Sa fine analyse lui permet par ailleurs de montrer l’hostilité récente en contexte québécois d’un certain féminisme séculier majoritaire — d’État — face à la religion, laissant entièrement dans l’ombre l’existence de féminismes religieux. Pourtant, comme le rappellent Micheline Dumont et Louise Toupin à propos des pionnières de la pensée féministe au Québec, « la prépondérance des arguments religieux dans le discours féministe est flagrante jusqu’aux années 1960 » (2003 : 22[3] ; cf. aussi Jacquet 2017[4]). Cette racine des féminismes nord-américains ne doit pas être oubliée. Comme le soulignent par ailleurs Llewellyn et Trzebiatowska (2013[5]), les mouvements féministes majoritaires ne peuvent continuer de faire abstraction de l’appartenance religieuse, déterminante pour la majorité des femmes.
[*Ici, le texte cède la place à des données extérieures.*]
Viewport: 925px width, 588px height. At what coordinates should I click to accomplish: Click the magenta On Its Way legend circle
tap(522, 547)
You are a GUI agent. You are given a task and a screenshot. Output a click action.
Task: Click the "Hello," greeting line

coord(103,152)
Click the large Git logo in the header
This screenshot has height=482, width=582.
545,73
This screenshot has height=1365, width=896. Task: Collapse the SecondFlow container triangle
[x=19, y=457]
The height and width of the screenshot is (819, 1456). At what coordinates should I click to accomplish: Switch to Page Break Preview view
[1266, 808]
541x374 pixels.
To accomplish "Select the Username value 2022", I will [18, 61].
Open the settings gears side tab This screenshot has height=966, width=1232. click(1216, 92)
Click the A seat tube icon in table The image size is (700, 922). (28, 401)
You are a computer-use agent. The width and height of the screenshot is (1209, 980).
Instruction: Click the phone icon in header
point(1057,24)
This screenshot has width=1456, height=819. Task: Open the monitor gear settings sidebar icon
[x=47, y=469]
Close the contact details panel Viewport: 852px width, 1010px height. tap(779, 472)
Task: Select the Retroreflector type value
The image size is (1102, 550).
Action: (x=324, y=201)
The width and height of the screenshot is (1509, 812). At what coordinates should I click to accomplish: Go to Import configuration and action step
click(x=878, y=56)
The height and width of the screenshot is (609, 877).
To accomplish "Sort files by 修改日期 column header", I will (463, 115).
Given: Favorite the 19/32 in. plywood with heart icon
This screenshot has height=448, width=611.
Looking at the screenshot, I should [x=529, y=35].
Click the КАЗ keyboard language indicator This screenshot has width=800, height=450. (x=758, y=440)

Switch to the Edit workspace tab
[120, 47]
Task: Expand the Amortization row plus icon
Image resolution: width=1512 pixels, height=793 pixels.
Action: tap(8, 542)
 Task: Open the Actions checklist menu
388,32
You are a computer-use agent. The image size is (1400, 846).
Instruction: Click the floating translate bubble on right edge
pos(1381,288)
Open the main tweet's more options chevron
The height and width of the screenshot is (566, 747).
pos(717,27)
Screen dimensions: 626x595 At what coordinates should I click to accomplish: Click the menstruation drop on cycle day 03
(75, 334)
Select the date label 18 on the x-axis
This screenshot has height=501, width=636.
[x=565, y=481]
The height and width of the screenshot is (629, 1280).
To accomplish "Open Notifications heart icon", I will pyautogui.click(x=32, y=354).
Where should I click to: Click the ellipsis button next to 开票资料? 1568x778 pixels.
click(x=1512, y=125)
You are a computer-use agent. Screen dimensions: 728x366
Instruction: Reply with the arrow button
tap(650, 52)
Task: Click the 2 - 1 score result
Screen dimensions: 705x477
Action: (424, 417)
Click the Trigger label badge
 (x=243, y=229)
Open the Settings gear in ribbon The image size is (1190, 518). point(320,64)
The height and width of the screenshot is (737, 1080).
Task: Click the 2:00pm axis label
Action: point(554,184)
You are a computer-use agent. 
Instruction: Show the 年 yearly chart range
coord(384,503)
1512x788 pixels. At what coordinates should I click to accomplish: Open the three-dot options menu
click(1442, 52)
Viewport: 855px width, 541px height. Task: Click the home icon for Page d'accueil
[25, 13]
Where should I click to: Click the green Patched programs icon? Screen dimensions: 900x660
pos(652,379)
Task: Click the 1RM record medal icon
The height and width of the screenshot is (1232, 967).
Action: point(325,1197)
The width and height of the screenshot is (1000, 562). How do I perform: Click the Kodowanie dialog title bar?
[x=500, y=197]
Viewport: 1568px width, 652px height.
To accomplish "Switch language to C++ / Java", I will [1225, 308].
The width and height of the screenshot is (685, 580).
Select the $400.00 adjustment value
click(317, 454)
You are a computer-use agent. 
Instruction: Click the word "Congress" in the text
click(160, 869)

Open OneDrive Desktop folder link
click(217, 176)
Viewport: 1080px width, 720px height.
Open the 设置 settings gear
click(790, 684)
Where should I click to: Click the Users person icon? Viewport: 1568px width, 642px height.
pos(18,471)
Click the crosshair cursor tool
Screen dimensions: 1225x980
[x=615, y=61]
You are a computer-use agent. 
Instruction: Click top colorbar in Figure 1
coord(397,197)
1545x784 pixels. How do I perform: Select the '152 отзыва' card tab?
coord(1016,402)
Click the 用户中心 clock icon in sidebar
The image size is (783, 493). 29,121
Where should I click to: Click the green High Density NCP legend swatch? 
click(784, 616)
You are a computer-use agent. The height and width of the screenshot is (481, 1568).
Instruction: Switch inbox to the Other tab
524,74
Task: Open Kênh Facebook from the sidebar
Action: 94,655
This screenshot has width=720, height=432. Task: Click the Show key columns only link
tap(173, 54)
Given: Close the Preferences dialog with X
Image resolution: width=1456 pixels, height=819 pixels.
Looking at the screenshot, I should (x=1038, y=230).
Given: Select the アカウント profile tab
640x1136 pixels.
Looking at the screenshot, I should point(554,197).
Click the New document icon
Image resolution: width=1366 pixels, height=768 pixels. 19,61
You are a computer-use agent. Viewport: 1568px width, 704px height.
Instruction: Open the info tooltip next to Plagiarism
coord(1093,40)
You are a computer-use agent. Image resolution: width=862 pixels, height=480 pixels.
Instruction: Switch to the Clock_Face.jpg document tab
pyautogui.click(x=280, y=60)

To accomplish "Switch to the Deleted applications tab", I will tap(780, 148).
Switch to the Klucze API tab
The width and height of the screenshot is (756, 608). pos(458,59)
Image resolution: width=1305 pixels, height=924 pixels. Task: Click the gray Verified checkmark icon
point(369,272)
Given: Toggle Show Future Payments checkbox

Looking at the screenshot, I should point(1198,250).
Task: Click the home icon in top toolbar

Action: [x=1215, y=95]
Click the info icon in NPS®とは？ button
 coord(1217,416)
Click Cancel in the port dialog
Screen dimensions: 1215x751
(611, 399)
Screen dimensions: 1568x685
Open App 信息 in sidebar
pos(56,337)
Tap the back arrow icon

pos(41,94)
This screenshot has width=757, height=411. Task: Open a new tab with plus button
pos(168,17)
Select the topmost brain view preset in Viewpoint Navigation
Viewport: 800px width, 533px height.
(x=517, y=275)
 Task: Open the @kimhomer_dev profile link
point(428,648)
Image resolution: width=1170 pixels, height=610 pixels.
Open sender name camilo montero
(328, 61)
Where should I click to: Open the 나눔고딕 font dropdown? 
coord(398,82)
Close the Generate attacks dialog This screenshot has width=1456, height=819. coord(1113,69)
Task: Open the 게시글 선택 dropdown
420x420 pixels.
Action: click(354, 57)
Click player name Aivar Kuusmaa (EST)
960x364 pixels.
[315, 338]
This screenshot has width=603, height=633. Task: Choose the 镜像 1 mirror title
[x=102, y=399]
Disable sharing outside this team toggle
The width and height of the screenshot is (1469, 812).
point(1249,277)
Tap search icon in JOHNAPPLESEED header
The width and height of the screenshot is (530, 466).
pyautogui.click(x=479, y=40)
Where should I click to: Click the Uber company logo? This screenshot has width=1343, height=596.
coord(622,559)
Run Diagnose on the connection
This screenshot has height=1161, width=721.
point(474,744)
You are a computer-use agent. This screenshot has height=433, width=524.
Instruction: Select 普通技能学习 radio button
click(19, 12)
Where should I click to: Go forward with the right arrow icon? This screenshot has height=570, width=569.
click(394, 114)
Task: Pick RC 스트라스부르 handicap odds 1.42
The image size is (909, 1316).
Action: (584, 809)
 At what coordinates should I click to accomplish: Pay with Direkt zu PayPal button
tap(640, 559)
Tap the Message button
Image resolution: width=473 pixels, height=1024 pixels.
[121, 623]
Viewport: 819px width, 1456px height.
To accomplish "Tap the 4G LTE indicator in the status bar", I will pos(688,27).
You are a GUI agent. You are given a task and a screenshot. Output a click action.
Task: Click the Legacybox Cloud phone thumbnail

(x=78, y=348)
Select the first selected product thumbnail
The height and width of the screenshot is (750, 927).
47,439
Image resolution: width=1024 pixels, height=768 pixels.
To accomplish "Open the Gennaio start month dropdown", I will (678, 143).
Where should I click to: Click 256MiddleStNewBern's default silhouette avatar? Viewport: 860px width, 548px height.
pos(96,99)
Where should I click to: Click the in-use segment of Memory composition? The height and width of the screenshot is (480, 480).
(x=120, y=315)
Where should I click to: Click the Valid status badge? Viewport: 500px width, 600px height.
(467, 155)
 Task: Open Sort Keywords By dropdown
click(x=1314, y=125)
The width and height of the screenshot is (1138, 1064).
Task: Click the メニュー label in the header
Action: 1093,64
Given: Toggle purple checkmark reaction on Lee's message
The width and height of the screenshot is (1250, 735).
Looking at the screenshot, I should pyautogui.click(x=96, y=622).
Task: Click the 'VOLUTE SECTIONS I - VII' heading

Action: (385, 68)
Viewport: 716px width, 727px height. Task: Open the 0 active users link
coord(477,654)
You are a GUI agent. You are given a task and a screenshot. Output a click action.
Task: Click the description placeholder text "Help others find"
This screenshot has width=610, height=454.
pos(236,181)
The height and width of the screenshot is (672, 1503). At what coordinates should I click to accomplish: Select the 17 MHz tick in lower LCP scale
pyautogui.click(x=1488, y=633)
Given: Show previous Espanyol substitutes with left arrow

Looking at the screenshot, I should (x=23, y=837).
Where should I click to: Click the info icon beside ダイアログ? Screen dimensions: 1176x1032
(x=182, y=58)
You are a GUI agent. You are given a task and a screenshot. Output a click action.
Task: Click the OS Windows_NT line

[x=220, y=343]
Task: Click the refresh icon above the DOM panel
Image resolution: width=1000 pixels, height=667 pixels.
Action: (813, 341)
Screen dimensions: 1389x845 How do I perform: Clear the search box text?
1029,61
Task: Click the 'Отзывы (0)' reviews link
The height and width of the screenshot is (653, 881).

La thèse de Johanne Philipps contribue très clairement à la « connexion » souhaitée par ces autrices entre les féminismes séculiers et religieux en décloisonnant la réflexion sur la laïcité, l’égalité et la citoyenneté des femmes. Elle nomme la complicité de l’État dans la discrimination de l’Église envers les femmes croyantes. Une intervention étatique dans ces espaces religieux majoritaires, encore imperméables à l’égalité hommes-femmes, pourrait-elle être la solution ? Philipps réfléchit à cette possibilité, non sans en poser les risques. Cette thèse interroge de manière très féconde la manière de concevoir la laïcité à partir du positionnement de femmes, sujettes croyantes appartenant à la religion majoritaire du Québec, et ouvre ainsi un autre espace, utopique, où la citoyenneté pleine et entière des femmes ne s’exécute pas dans l’abandon d’une part de soi.
[1]Professeure-adjointe, Institut d’études religieuses, Université de Montréal.
[2] Johanne PHILIPPS, Comment le projet de laïcité québécoise est défavorable aux femmes. L’urgence de briser une évidence, thèse doctorale,Université de Montréal, 2019. Disponible en libre accès à l’adresse : http://hdl.handle.net/1866/24791.
[3] Micheline DUMOT et Louise TOUPIN, La pensée féministe au Québec. Anthologie 1900-1985, Montréal, remue-ménage, 2003.
[4] Caroline JACQUET, « Représentations féministes de “la religion” et de “la laïcité” au Québec (1960-2013) : reproductions et contestations identitaires », Thèse de doctorat, Montréal, Université du Québec à Montréal, 2017.
[5] Dawn LLEWELLYN et Marta TRZEBIATOWSKA, « Secular and Religious Feminisms : A Future of Disconnection ? », dans Feminist Theology, vol. 21 no 3, 2013, p. 244-258.